## [Work instructions]
The answer must consist only of the lines from the line with "Instruction: Click the search" to the line with "Task: Click marker 5 beside Power BI query", both included, exactly as they stand below.

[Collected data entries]

☆ ☆ ☆ ☆ ☆

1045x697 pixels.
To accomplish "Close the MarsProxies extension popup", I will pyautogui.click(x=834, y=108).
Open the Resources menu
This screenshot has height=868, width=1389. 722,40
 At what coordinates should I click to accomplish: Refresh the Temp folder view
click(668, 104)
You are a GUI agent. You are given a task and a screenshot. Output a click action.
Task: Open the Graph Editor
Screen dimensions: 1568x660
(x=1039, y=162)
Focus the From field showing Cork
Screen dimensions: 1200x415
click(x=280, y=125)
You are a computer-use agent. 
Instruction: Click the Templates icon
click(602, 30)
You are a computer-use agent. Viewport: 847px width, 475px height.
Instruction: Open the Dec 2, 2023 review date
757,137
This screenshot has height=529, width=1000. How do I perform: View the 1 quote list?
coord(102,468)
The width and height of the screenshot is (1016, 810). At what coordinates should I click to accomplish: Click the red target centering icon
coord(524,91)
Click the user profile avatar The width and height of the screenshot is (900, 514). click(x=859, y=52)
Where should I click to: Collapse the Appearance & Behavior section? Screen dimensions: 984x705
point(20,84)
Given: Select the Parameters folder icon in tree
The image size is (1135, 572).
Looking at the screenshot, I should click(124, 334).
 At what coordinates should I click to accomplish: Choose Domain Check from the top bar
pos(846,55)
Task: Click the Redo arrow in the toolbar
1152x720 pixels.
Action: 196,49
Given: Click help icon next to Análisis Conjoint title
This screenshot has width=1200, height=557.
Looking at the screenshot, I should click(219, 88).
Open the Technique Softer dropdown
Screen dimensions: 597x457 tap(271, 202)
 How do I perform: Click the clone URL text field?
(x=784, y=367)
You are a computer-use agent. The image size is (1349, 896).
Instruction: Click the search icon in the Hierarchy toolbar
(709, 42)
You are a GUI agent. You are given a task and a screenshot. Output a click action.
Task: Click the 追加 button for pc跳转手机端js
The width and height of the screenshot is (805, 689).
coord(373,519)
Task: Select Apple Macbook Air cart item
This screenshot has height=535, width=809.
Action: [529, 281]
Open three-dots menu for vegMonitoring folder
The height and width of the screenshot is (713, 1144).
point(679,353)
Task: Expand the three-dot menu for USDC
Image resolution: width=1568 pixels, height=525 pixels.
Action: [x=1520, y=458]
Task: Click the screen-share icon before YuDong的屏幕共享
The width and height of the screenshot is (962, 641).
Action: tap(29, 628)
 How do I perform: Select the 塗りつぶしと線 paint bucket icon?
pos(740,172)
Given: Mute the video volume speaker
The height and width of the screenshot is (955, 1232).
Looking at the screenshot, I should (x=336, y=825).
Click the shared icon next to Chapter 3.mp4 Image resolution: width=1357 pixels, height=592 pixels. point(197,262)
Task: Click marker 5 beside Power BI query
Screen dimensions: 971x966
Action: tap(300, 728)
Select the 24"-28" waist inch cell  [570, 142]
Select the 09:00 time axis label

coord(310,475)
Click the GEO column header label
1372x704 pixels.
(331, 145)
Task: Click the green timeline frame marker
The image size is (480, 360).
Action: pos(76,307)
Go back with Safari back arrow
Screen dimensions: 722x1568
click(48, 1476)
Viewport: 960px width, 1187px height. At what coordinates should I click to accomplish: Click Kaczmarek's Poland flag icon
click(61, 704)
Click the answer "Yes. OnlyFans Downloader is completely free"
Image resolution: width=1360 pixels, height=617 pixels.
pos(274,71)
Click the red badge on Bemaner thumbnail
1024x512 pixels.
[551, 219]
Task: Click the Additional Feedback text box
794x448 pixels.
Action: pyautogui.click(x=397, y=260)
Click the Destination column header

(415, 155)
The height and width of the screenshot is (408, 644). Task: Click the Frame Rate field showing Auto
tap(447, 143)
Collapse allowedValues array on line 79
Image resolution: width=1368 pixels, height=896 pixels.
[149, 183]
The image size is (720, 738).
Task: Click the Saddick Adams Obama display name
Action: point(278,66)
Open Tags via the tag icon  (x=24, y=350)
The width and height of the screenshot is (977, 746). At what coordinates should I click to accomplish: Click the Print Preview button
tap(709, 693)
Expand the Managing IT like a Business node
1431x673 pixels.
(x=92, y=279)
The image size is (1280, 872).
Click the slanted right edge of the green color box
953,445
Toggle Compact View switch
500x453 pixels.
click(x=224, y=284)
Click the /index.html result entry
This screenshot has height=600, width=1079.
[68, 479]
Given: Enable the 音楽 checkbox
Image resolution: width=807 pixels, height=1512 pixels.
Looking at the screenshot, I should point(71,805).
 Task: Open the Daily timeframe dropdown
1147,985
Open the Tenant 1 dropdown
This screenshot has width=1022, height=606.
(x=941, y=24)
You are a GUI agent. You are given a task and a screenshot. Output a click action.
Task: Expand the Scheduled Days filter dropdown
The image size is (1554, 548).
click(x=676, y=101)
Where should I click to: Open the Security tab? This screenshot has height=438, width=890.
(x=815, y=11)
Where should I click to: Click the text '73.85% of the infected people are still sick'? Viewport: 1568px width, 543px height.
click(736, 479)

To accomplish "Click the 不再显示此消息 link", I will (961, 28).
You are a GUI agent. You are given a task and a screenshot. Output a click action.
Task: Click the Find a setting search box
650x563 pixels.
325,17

☆ ☆ ☆ ☆ ☆

## [Completed exercise]
Instruction: Click the search icon in the Hierarchy toolbar
(709, 42)
You are a GUI agent. You are given a task and a screenshot. Output a click action.
Task: Click the 追加 button for pc跳转手机端js
The width and height of the screenshot is (805, 689).
coord(373,519)
Task: Select Apple Macbook Air cart item
This screenshot has height=535, width=809.
Action: [529, 281]
Open three-dots menu for vegMonitoring folder
The height and width of the screenshot is (713, 1144).
point(679,353)
Task: Expand the three-dot menu for USDC
Image resolution: width=1568 pixels, height=525 pixels.
Action: [x=1520, y=458]
Task: Click the screen-share icon before YuDong的屏幕共享
The width and height of the screenshot is (962, 641).
Action: tap(29, 628)
 How do I perform: Select the 塗りつぶしと線 paint bucket icon?
pos(740,172)
Given: Mute the video volume speaker
The height and width of the screenshot is (955, 1232).
Looking at the screenshot, I should (x=336, y=825).
Click the shared icon next to Chapter 3.mp4 Image resolution: width=1357 pixels, height=592 pixels. point(197,262)
Task: Click marker 5 beside Power BI query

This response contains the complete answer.